Objectives: To examine the relationship between obesity and depressive symptoms taking into account different measures for obesity (body mass index (BMI), waist circumference (WC), and waist-to-hip ratio (WHR)) and different depressive symptom clusters.
Design: Cross-sectional population-based survey.
Setting: Baseline data of the Nijmegen Biomedical Study.
Participants: One thousand two hundred eighty-four persons aged 50 to 70.
Measurements: Obesity (BMI, WC, and WHR) and depressive symptoms were measured, the latter using the Beck Depression Inventory (BDI). Principal components analysis of the BDI items yielded two factors, one representing a cognitive-affective symptom cluster and the other a somatic-affective symptom cluster. Multiple regression analyses corrected for confounders were conducted for each measure of obesity, with separate models testing the BDI sum score and the depression symptom clusters.
Results: BMI was significantly associated with BDI sum score (β=0.12, P<.001) and the cognitive- (β=0.08, P=.008) and somatic-affective symptom clusters (β=0.10, P=.001).
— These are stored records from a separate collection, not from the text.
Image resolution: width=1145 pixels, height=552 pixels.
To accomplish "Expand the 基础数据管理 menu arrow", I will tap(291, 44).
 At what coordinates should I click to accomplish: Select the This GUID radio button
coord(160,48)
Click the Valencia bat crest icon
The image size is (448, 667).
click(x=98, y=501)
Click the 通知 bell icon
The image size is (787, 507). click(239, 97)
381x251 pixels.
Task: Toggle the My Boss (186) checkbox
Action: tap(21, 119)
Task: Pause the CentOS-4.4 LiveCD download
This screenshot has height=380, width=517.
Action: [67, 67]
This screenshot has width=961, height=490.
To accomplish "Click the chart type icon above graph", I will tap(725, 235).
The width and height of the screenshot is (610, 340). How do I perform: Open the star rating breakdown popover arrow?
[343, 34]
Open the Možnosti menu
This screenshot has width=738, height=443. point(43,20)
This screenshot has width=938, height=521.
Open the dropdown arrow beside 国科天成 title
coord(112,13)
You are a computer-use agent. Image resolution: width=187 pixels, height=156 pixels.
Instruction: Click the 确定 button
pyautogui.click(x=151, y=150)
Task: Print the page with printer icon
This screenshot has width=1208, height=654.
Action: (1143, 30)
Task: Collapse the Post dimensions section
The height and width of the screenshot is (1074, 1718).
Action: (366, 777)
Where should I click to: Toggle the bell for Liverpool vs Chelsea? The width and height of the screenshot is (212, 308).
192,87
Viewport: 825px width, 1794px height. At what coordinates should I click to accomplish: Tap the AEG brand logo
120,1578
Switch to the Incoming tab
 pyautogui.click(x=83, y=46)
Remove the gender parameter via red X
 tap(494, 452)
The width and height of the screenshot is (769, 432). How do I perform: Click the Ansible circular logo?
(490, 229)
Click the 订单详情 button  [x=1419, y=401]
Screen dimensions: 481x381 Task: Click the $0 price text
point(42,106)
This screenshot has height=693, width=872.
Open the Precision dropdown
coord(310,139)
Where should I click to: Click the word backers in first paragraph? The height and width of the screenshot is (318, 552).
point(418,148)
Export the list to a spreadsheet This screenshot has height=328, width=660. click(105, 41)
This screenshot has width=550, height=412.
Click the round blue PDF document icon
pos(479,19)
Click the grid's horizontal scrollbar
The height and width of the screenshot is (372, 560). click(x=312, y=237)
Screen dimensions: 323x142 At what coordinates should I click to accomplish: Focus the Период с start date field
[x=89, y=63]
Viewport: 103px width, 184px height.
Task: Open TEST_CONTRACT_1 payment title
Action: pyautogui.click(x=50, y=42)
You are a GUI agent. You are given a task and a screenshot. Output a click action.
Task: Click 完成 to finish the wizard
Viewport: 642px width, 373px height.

WC (β=0.11, P<.001) and WHR (β=0.07, P=.004) were specifically associated with the somatic-affective symptom cluster.
Conclusion: Visceral obesity, which is more indicative of vascular risk than BMI, is specifically associated with somatic-affective depressive symptom cluster, which might suggest that these symptoms are primarily due to a (subclinical) somatic condition.